Dataset items:
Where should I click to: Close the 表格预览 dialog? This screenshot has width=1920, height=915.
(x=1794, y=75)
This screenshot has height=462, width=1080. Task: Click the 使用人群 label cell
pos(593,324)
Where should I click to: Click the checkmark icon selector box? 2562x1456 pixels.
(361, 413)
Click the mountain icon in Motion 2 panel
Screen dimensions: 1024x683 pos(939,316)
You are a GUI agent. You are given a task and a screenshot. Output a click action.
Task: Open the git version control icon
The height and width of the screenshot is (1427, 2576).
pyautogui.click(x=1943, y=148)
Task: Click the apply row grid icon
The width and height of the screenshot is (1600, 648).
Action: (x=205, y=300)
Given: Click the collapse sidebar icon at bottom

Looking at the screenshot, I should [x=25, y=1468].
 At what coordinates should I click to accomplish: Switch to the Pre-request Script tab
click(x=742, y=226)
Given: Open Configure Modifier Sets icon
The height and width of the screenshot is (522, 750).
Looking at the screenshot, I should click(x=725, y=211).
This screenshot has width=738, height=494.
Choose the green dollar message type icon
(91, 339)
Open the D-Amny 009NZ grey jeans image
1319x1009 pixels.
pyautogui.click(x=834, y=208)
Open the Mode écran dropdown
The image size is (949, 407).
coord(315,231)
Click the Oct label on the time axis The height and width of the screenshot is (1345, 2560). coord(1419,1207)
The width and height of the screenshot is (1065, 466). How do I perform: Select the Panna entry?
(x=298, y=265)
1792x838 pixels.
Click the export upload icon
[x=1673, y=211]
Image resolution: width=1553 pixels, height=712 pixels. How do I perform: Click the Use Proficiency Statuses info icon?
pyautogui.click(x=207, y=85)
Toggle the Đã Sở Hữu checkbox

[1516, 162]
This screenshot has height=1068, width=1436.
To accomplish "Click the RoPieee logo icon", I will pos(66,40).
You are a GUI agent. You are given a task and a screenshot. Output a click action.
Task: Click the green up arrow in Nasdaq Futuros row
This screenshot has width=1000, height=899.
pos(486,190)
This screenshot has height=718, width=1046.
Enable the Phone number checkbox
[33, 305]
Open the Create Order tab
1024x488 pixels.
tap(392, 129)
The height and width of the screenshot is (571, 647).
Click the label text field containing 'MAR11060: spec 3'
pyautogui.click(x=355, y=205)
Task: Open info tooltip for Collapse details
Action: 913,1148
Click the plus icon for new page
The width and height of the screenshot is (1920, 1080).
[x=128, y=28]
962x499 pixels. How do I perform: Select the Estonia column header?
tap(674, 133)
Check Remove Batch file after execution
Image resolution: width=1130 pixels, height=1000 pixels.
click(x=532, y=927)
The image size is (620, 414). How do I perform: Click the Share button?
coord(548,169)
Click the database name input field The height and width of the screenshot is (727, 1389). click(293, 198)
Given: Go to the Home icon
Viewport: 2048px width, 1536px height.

Written task
Copy every line of the listing above word for word.

The answer
Where should I click to: Close the 表格预览 dialog? This screenshot has width=1920, height=915.
(x=1794, y=75)
This screenshot has height=462, width=1080. Task: Click the 使用人群 label cell
pos(593,324)
Where should I click to: Click the checkmark icon selector box? 2562x1456 pixels.
(361, 413)
Click the mountain icon in Motion 2 panel
Screen dimensions: 1024x683 pos(939,316)
You are a GUI agent. You are given a task and a screenshot. Output a click action.
Task: Open the git version control icon
The height and width of the screenshot is (1427, 2576).
pyautogui.click(x=1943, y=148)
Task: Click the apply row grid icon
The width and height of the screenshot is (1600, 648).
Action: (x=205, y=300)
Given: Click the collapse sidebar icon at bottom

Looking at the screenshot, I should [x=25, y=1468].
 At what coordinates should I click to accomplish: Switch to the Pre-request Script tab
click(x=742, y=226)
Given: Open Configure Modifier Sets icon
The height and width of the screenshot is (522, 750).
Looking at the screenshot, I should click(x=725, y=211).
This screenshot has width=738, height=494.
Choose the green dollar message type icon
(91, 339)
Open the D-Amny 009NZ grey jeans image
1319x1009 pixels.
pyautogui.click(x=834, y=208)
Open the Mode écran dropdown
The image size is (949, 407).
coord(315,231)
Click the Oct label on the time axis The height and width of the screenshot is (1345, 2560). coord(1419,1207)
The width and height of the screenshot is (1065, 466). How do I perform: Select the Panna entry?
(x=298, y=265)
1792x838 pixels.
Click the export upload icon
[x=1673, y=211]
Image resolution: width=1553 pixels, height=712 pixels. How do I perform: Click the Use Proficiency Statuses info icon?
pyautogui.click(x=207, y=85)
Toggle the Đã Sở Hữu checkbox

[1516, 162]
This screenshot has height=1068, width=1436.
To accomplish "Click the RoPieee logo icon", I will pos(66,40).
You are a GUI agent. You are given a task and a screenshot. Output a click action.
Task: Click the green up arrow in Nasdaq Futuros row
This screenshot has width=1000, height=899.
pos(486,190)
This screenshot has height=718, width=1046.
Enable the Phone number checkbox
[33, 305]
Open the Create Order tab
1024x488 pixels.
tap(392, 129)
The height and width of the screenshot is (571, 647).
Click the label text field containing 'MAR11060: spec 3'
pyautogui.click(x=355, y=205)
Task: Open info tooltip for Collapse details
Action: 913,1148
Click the plus icon for new page
The width and height of the screenshot is (1920, 1080).
[x=128, y=28]
962x499 pixels. How do I perform: Select the Estonia column header?
tap(674, 133)
Check Remove Batch file after execution
Image resolution: width=1130 pixels, height=1000 pixels.
click(x=532, y=927)
The image size is (620, 414). How do I perform: Click the Share button?
coord(548,169)
Click the database name input field The height and width of the screenshot is (727, 1389). click(293, 198)
Given: Go to the Home icon
Viewport: 2048px width, 1536px height.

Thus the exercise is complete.